Non-Convulsive Status Epilepticus

Most chief complaints generate a clear Differential Diagnosis (Ddx) list in your mind. There are the well-known, “big ticket” issues that need to be considered (Abdominal Pain -> Appendicitis; Chest Pain -> Pericarditis; Headache -> Meningitis) as well as the more common causes (Abdominal Pain -> CRAP; Chest Pain -> Asthma; Headache -> Benign Headaches). The challenge with children, as we have stated numerous times, is that the significant problems can masquerade as benign ones. Additionally, their non-specific presentations overlap greatly, requiring us to be ever vigilant. One presentation that requires a very broad Ddx list is Altered Mental Status.
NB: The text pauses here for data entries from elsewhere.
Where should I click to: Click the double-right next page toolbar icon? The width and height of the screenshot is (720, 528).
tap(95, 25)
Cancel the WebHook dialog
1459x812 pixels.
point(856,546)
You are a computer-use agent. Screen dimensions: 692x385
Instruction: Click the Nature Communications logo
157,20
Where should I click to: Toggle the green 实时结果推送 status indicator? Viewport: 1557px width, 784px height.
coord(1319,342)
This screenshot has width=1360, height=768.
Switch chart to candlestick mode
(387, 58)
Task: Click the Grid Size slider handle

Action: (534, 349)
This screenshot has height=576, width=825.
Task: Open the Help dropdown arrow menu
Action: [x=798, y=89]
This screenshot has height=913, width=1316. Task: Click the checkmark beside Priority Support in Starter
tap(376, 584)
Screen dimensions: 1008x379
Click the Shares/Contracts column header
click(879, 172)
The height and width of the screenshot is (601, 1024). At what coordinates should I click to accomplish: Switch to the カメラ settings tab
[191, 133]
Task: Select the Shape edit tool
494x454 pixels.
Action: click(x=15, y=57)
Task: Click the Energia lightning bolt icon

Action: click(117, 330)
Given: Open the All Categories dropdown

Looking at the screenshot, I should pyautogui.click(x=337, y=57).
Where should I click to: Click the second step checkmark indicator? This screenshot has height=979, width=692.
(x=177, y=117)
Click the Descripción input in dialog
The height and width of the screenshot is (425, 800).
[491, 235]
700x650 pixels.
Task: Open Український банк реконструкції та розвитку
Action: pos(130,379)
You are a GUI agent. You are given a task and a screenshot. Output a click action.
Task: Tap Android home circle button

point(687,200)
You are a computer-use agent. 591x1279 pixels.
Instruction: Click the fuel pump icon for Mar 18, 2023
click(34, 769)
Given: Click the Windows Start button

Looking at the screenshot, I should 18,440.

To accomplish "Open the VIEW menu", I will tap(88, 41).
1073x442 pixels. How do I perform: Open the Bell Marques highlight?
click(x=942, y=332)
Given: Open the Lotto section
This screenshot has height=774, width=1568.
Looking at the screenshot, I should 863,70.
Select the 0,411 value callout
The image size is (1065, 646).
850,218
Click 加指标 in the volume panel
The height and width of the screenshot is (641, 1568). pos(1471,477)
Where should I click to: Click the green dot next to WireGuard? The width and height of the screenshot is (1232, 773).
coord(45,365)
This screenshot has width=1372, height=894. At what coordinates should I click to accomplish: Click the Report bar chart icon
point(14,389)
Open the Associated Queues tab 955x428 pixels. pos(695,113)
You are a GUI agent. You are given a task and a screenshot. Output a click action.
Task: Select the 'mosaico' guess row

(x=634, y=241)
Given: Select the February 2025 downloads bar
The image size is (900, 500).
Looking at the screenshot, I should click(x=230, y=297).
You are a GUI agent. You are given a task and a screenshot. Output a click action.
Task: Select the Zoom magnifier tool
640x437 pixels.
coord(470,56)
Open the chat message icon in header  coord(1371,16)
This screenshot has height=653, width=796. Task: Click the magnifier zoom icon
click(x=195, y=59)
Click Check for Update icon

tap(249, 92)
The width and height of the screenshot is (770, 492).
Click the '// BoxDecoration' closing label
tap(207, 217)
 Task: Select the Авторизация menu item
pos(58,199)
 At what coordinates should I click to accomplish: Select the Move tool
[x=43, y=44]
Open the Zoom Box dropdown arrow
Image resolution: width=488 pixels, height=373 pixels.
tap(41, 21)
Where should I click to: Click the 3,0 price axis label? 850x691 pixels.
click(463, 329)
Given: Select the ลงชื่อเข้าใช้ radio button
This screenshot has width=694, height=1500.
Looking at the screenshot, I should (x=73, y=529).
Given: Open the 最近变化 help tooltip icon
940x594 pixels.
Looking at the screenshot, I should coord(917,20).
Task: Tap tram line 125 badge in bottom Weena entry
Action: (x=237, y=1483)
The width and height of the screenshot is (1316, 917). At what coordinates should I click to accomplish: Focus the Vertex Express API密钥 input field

Let us take a minute to highlight one item on that Ddx list that may be overlooked – Non-Convulsive Status Epilepticus in Children:

Non-Convulsive Status Epilepticus

  • My simple definition: Non-Convulsive Status Epilepticus (SE) = an electrical storm in the brain, but there is no shaking on the outside.
  • The actual definition is more complicated … [Jafarpour, 2015; Wilson, 2015; Abend, 2009]
    • Electromechanical uncoupling, when electrical seizure activity persists despite resolution of the clinical manifestations.” [Wilson, 2015] (I like that one)
    • “Nearly continuous electrographic seizures without convulsive activity, manifesting as: [Abend, 2009]
      • Altered Mental Status or
      • Coma
  • Various definitions also include: [Jafarpour, 2015; Abend, 2009]
    • 3 Criteria:
      • Cognitive deficits
      • Evidence of subconical seizures on EEG
      • Improvement after suppression/remission of seizures
    • Duration?? Kinda depends…
      • Definition varies based on year of study…
      • Prior to 2012, Status Epilepticus required at least 30 min of seizure / not returning to baseline.
      • In 2012, Status Epilepticus definition changed to include seizure activity lasting > 5 min (although, adverse outcomes still associated with 30 min threshold.
      • In reality, we are not going to diagnose Non-convulsive SE after only 5 min of altered mental status… but, considering it early will hopefully help get the EEG ordered sooner!
  • It is NOT Rare! [Abend, 2009]
    • It is common in ALL inpatient settings, not just the PICU. [Greiner, 2012]
      • Estimates vary (based on the definition used).
      • Incidence as high as 46% of critically ill children.
      • In children with clinical suspicion for non-convulsive SE, 14% found to have it. [Greiner, 2012]
    • It is often under-diagnosed / under-recognized [Greiner, 2012; Tay, 2006]
      • It is difficult to diagnose as it may be confused with behavioral change.
      • 23 – 34% of cases who had EEG monitoring for altered mental status in the ED had non-convulsive SE! [Abend, 2009]
  • It does have consequences! [Jafarpour, 2015; Abend, 2009]
    • Non-convulsive SE has been associated with:
      • Higher mortality
      • Longer PICU stays
      • Greater short term disability
      • Greater long term disability
    • Morbidity and Mortality often predicated upon underlying condition… but non-convulsive SE can occur in absence of acute etiology. [Jafarpour, 2015; Greiner, 2012]
  • Continuous EEG is required to make the diagnosis! [Wilson, 2015]
    • The lack of external seizure activity makes this challenging to detect.
      • There may be subtle “twitching” or “abnormal eye movement.”
      • May also present as: [Yamaguchi, 2019]
        • Agitation
        • Lethargy
        • Delirium
        • Abnormal Movements
        • Prolonged Altered Consciousness
      • Ultimately, the diagnosis is dependent upon the EEG findings.
    • Prompt recognition is important to be able to improve outcomes. [Yamaguchi, 2019; Greiner, 2012; Tay, 2006]
      • Initiation of EEG is often delayed…
        • Hard to recognize need.
        • Hard to coordinate STAT EEG.
        • Reduced-lead (4 channel) EEG or EEG “cap” has been successful at detecting seizure activity within 1 hour! [Yamaguchi, 2019; Jafarpour, 2015; Greiner, 2012; Abend, 2009]
      • Early EEG (even in the ED) can help pick up on the diagnosis early and affect therapy.
        • ~50% of non-convulsive SE can be seen in first hour.
        • 80-87% detected within 24 hours of continuous EEG monitoring.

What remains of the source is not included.